▶ **Tasks and exercises**:
1. From the passage on Air Force hand-to-hand combat training below, quote everything from "Defense training is" down to "throughout the ranks.".
2. According to the passage on Air Force hand-to-hand combat training, defense training is the natural counterpart to which Air Force program?

This is not an issue of legal restraint or poor equipment but of inadequate military preparation. The Air Force trains its personnel well in the Law of Armed Conflict, equips them properly, and assures their proficiency with firearms, but—unlike most members of our sister services—few deployed Airmen receive extensive training in hand-to-hand combat. Such expertise might represent the difference between life and death for unarmed Airmen or those who have exhausted their ammunition.
Comments by 2d Lt Raymond Fernandez of Los Angeles AFB, California, who deployed many times to Afghanistan and Qatar as an enlisted man, typify the current situation: “If we had ever been overrun or even attacked individually, I don’t think anyone would have known what to do. I certainly wasn’t trained to fight individually.”1 Even aircrew members, some of the service’s most highly trained personnel, don’t receive much instruction in personal defense following an aircraft ejection, a skill they need if they have to fight an enemy in hand-to-hand combat.
Given these circumstances, either the Air Force can continue to deploy poorly prepared Airmen into harm’s way or it can better prepare them for the war on terrorism by providing them combat training—for example, by using “Iron Tiger immersion” to instruct all Air Force specialties in self-defense and personnel-defense training.2 This program’s defense courses would adopt the most applicable aspects of Chinese and Brazilian jujitsu, kenpo, aikido, pakua, and the hsing-i martial arts. Specifically, all of the Air Force’s enlisted basic trainees; Reserve Officer Training Corps, US Air Force Academy, and Officer Training School cadets; and officer trainees should know weapons disarmament, arms recovery, rapid-withdrawal techniques, controlled-aggression practice, takedowns, and self-defense/personnel defense. These skills, in conjunction with good negotiation techniques, could save the lives of American Airmen.
Initial training would prove sufficient to significantly improve the chances of survival in a hostile environment. It would follow Airmen through their careers, continuing at all levels of enlisted and officer professional military education (PME). From the Air and Space Basic Course to Air War College, and from the First Term Airman’s Course to the Senior Noncommissioned Officer Academy, all Airmen would continually enhance their self-defense readiness. Whether such training also occurs at equivalent sister-service/joint, intermediate, and senior developmental-education schools would remain the decision of those services and the Department of Defense.
Defense training is the natural counterpart to the Air Force’s Fit to Fight program, designed to assure the fitness of Airmen, both physically and mentally, for forward combat operations. Much like pilates or yoga, mixed martial arts (MMA) lengthens and leans muscles, strengthens the heart and vital organs, and increases blood flow as well as the ability to manage stress. A dynamic program, MMA prescribes drills ranging from three-mile, slow-conditioning runs followed by calisthenics, to takedown demonstrations and sparring matches. Airmen would see and feel the initial benefits, but the real return on this investment would occur during deployment. Including Iron Tiger in basic training and PME would promote professional competency, self-discipline, and maturity throughout the ranks.

▶ **Information given**:
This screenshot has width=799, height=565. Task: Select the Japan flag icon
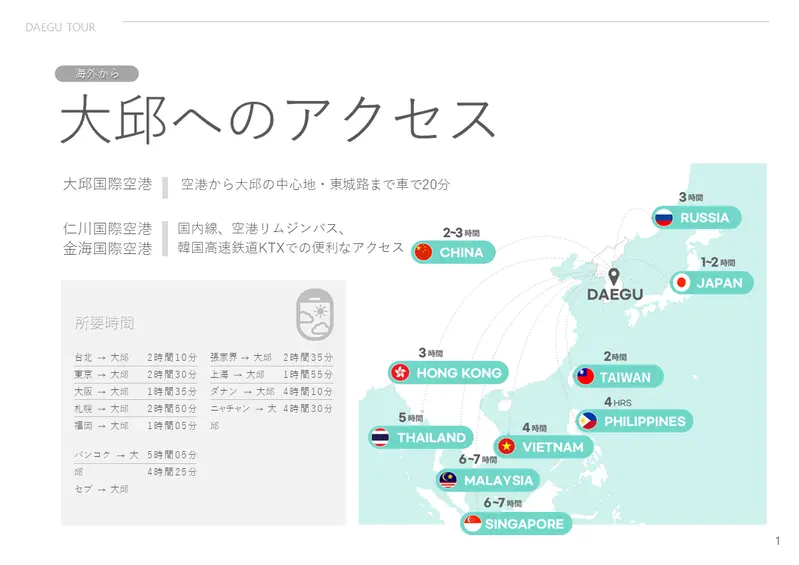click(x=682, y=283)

...

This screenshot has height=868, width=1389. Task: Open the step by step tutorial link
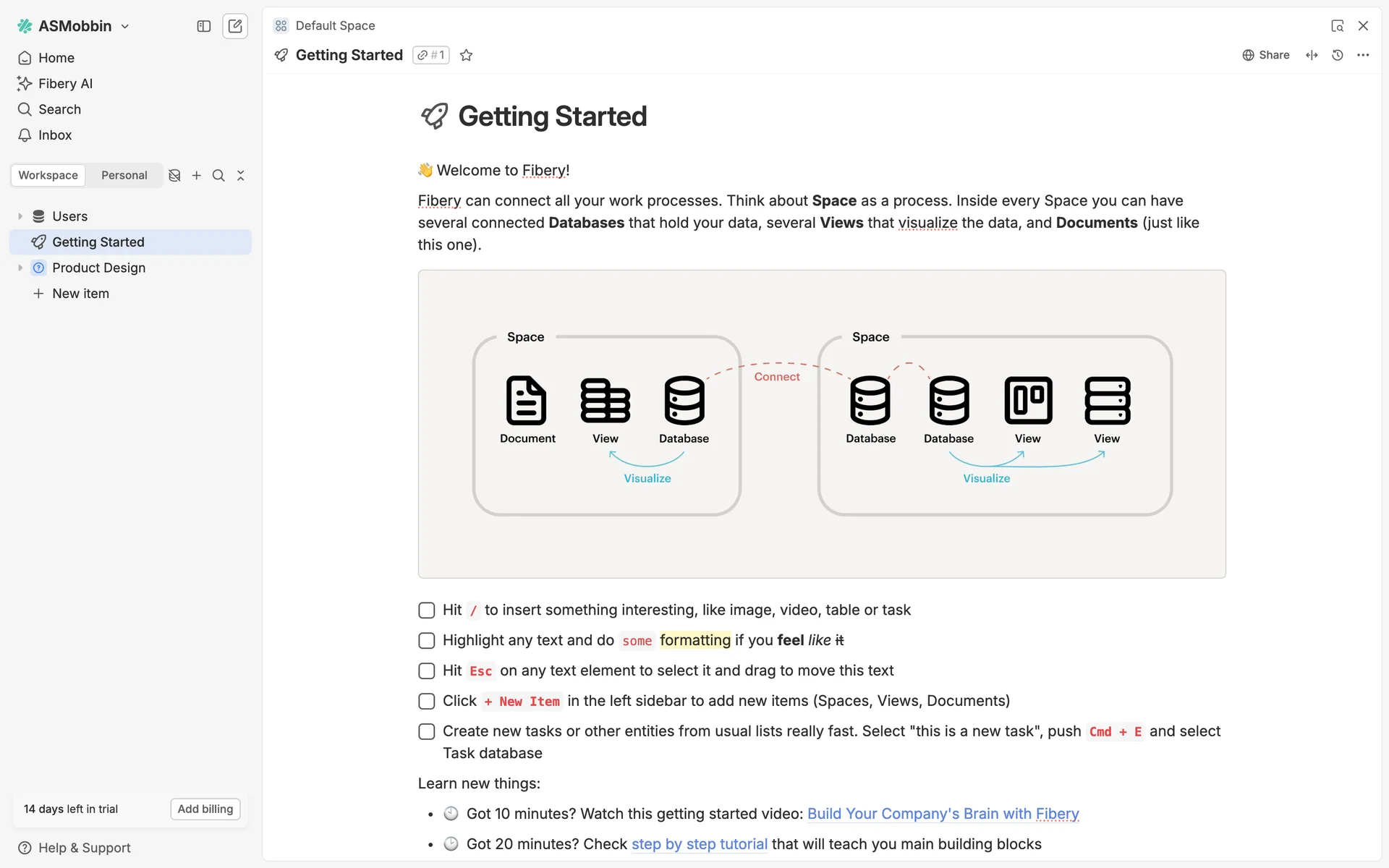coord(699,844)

▶ **Answers per task**:
1.
Defense training is the natural counterpart to the Air Force’s Fit to Fight program, designed to assure the fitness of Airmen, both physically and mentally, for forward combat operations. Much like pilates or yoga, mixed martial arts (MMA) lengthens and leans muscles, strengthens the heart and vital organs, and increases blood flow as well as the ability to manage stress. A dynamic program, MMA prescribes drills ranging from three-mile, slow-conditioning runs followed by calisthenics, to takedown demonstrations and sparring matches. Airmen would see and feel the initial benefits, but the real return on this investment would occur during deployment. Including Iron Tiger in basic training and PME would promote professional competency, self-discipline, and maturity throughout the ranks.

2. The Air Force's Fit to Fight program.